▸ Goal of the exercise
From the line containing "Instruction: Open the minsamples30.json" to the last line of the data, both included, transcribe each line exactly, leaving out pictures and adding nothing.

▸ Material shown
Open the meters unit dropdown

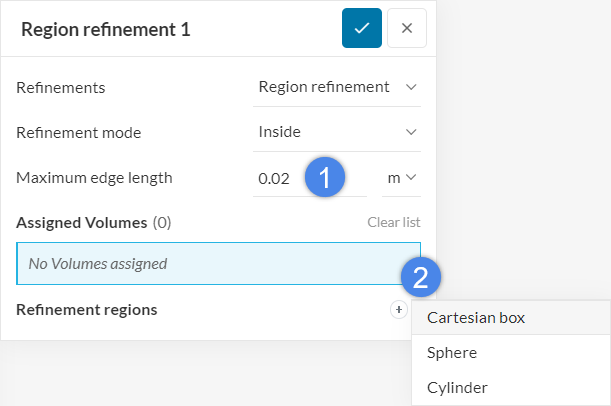tap(402, 178)
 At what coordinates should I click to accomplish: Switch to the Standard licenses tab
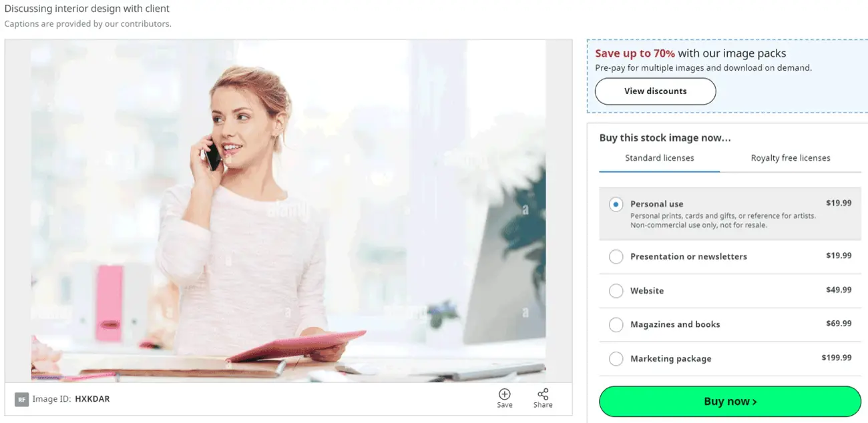tap(659, 158)
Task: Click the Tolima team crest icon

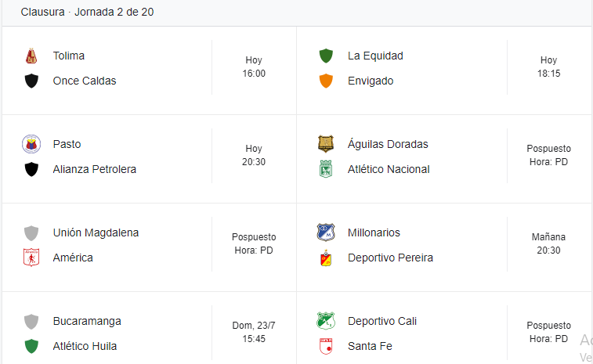Action: [31, 56]
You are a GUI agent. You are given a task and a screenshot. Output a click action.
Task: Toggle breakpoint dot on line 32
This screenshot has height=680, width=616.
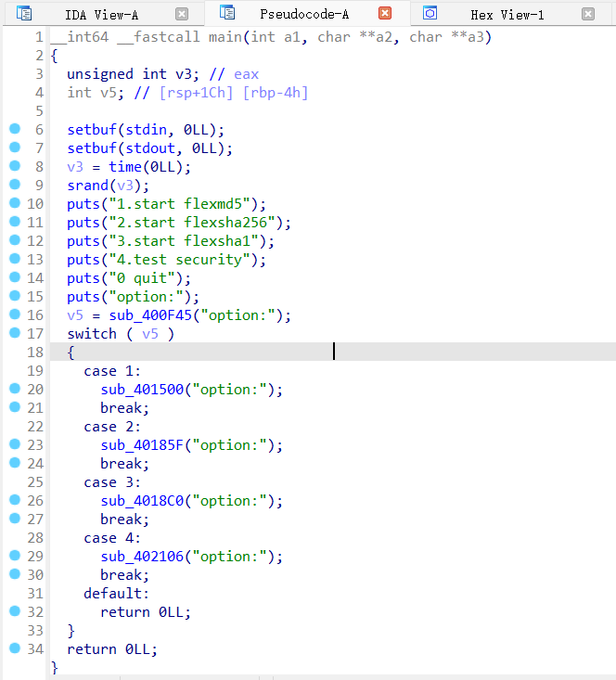pyautogui.click(x=14, y=611)
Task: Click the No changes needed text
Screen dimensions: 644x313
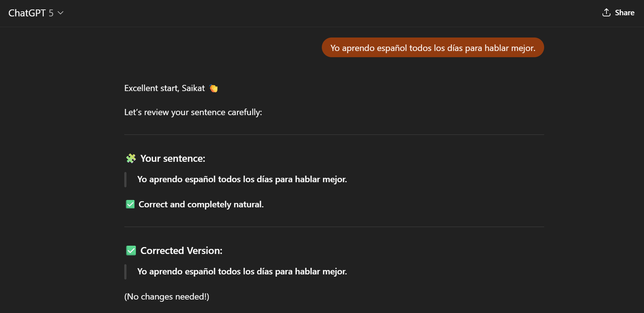Action: (x=167, y=296)
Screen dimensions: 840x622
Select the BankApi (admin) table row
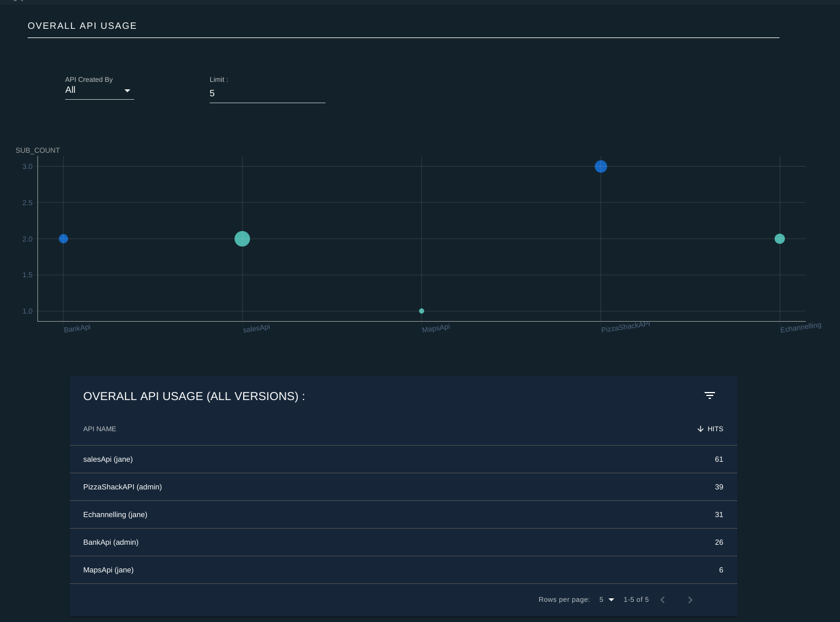click(x=403, y=542)
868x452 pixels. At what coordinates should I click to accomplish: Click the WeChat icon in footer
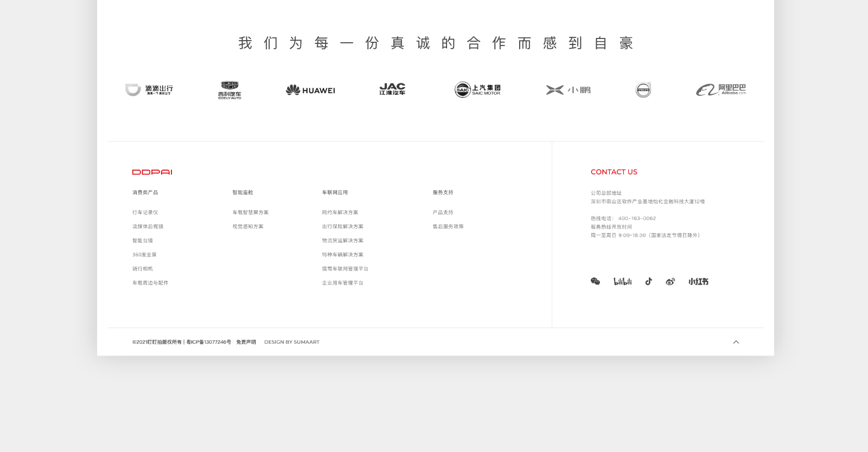pos(595,281)
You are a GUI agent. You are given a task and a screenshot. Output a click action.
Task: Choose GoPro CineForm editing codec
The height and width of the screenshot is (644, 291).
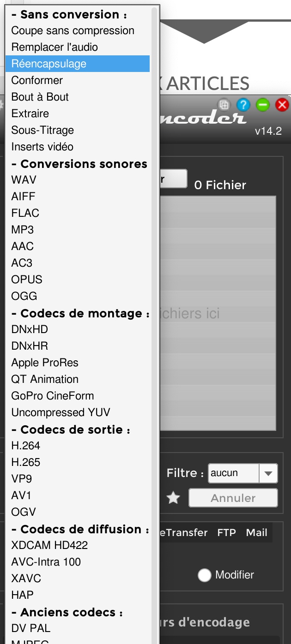(x=53, y=396)
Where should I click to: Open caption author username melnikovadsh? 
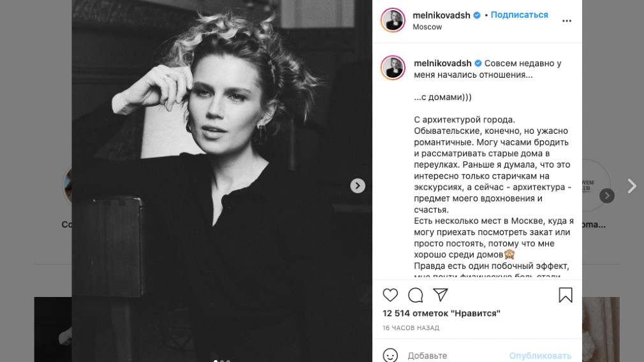click(443, 63)
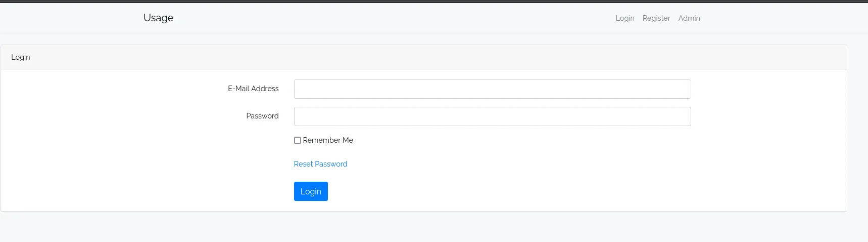
Task: Click blank card area right of Reset Password
Action: (505, 164)
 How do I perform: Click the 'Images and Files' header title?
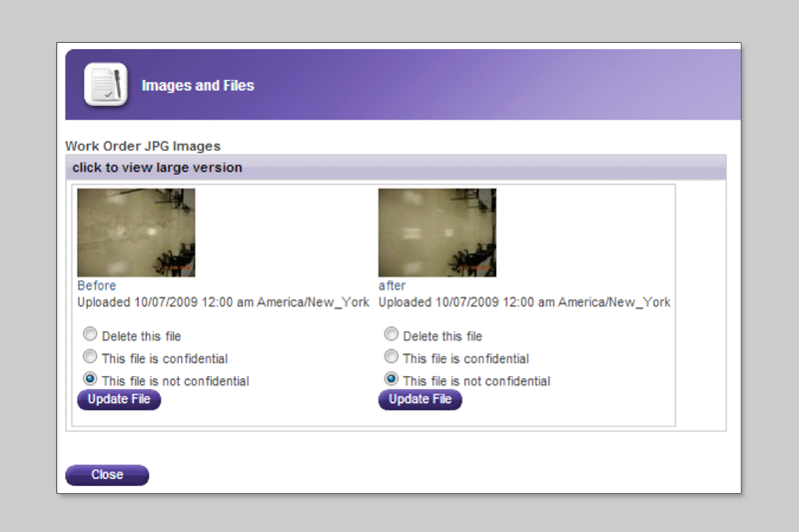(x=198, y=86)
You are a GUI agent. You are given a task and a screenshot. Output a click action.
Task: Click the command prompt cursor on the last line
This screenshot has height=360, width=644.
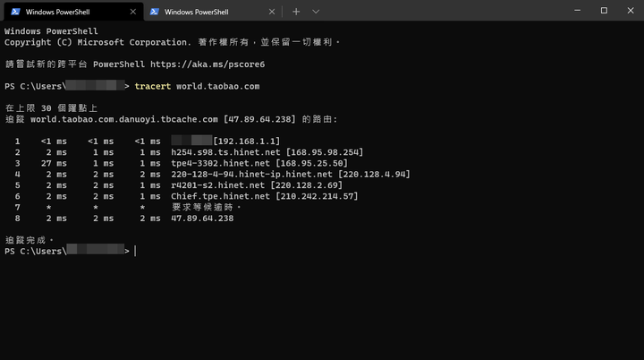(135, 252)
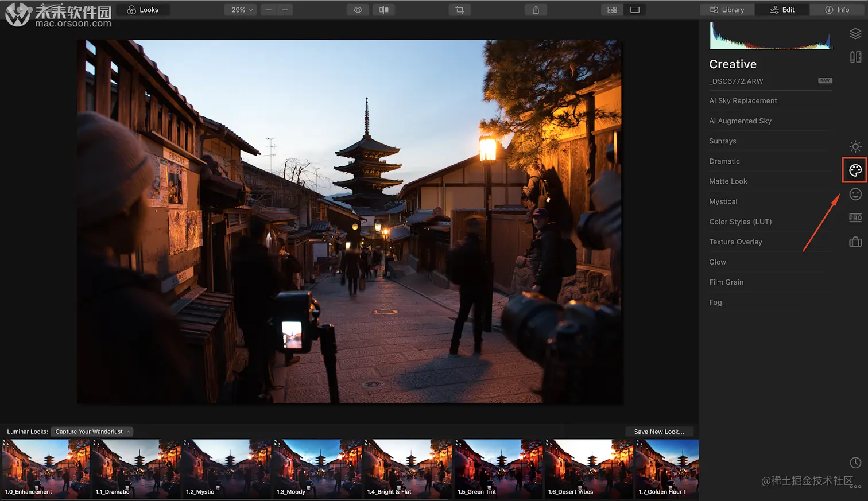The height and width of the screenshot is (501, 868).
Task: Open Capture Your Wanderlust looks dropdown
Action: click(92, 432)
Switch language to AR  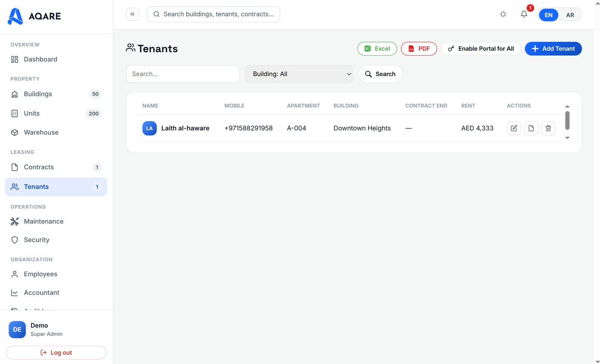[x=570, y=15]
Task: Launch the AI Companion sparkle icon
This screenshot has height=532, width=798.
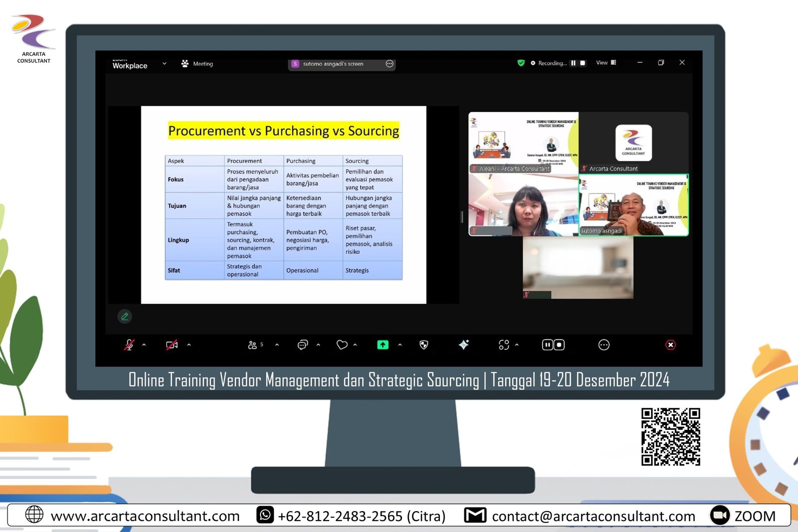Action: [x=464, y=345]
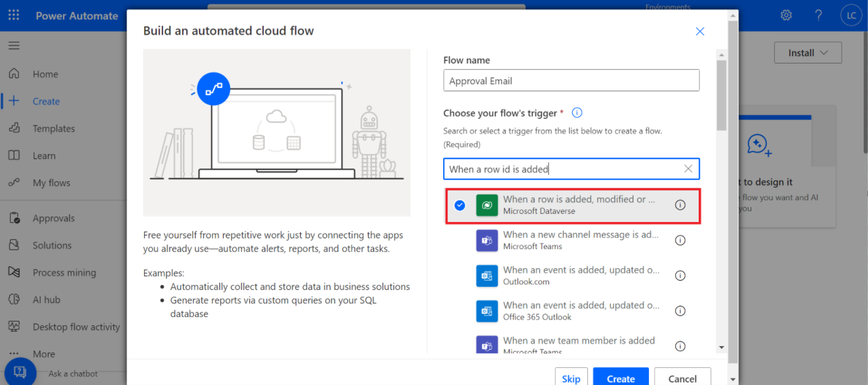
Task: Collapse the left navigation hamburger menu
Action: pyautogui.click(x=14, y=46)
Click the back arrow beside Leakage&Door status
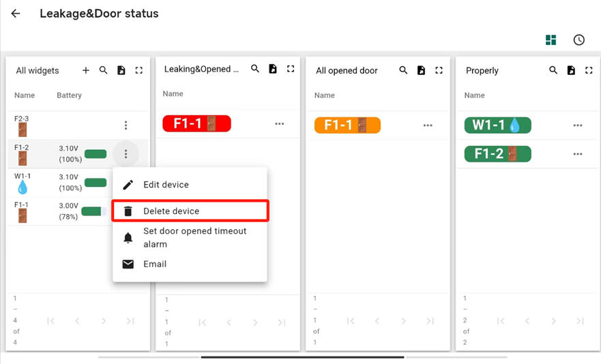This screenshot has width=601, height=364. click(16, 14)
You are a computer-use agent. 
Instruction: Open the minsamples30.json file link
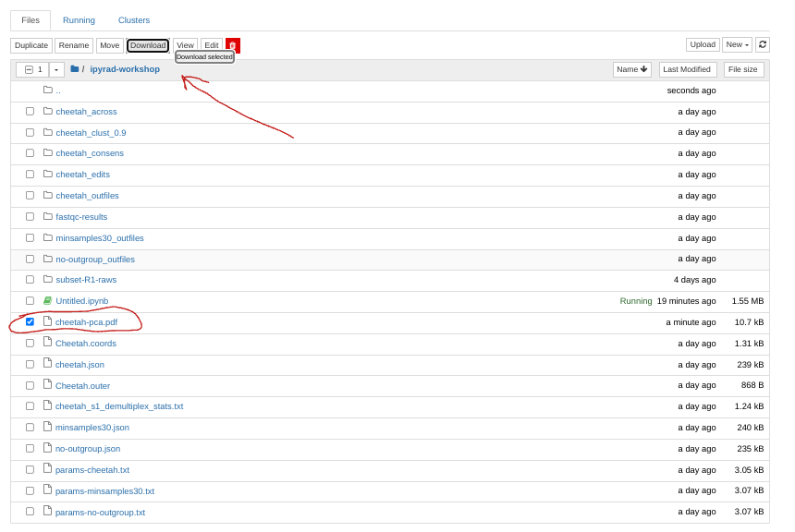(92, 428)
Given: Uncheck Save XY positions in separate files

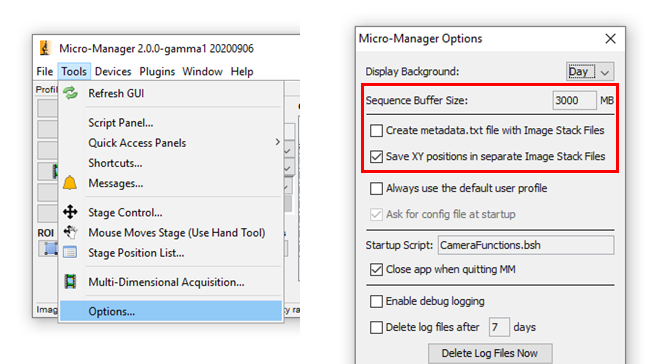Looking at the screenshot, I should (376, 157).
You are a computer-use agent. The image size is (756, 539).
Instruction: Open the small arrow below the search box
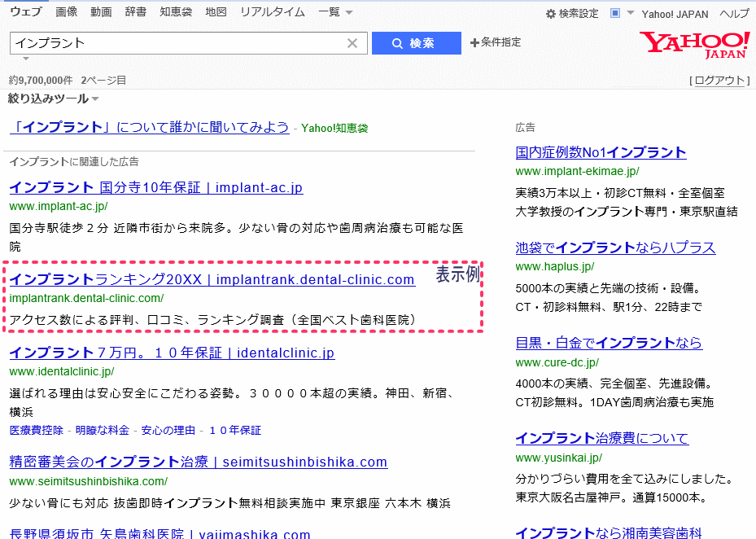[25, 59]
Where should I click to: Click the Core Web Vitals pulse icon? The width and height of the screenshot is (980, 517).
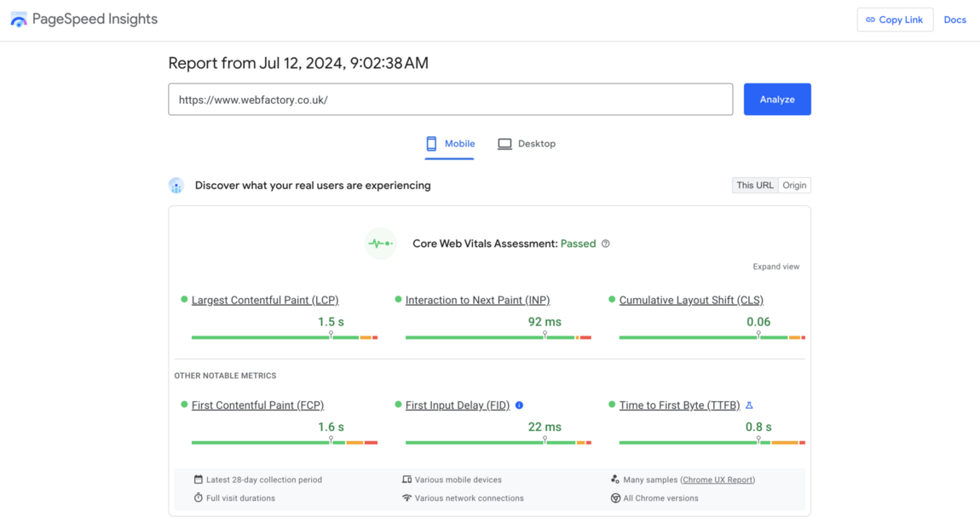[x=380, y=244]
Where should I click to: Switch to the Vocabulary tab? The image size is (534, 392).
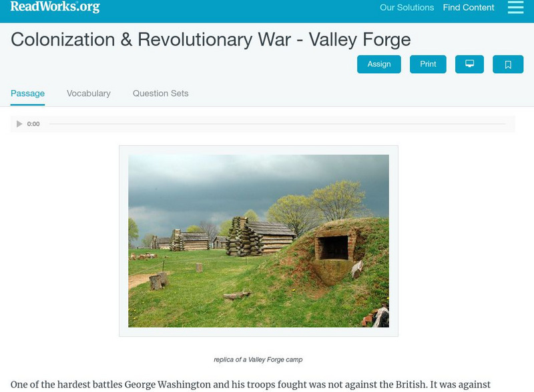click(89, 93)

▸ Your solution
Instruction: Open the minsamples30.json file link
(92, 428)
Given: Uncheck Save XY positions in separate files

Looking at the screenshot, I should (376, 157).
You are a computer-use agent. The image size is (756, 539).
Instruction: Open the small arrow below the search box
[25, 59]
Where should I click to: Click the Core Web Vitals pulse icon? The width and height of the screenshot is (980, 517).
[x=380, y=244]
Where should I click to: Switch to the Vocabulary tab? The image size is (534, 392).
click(89, 93)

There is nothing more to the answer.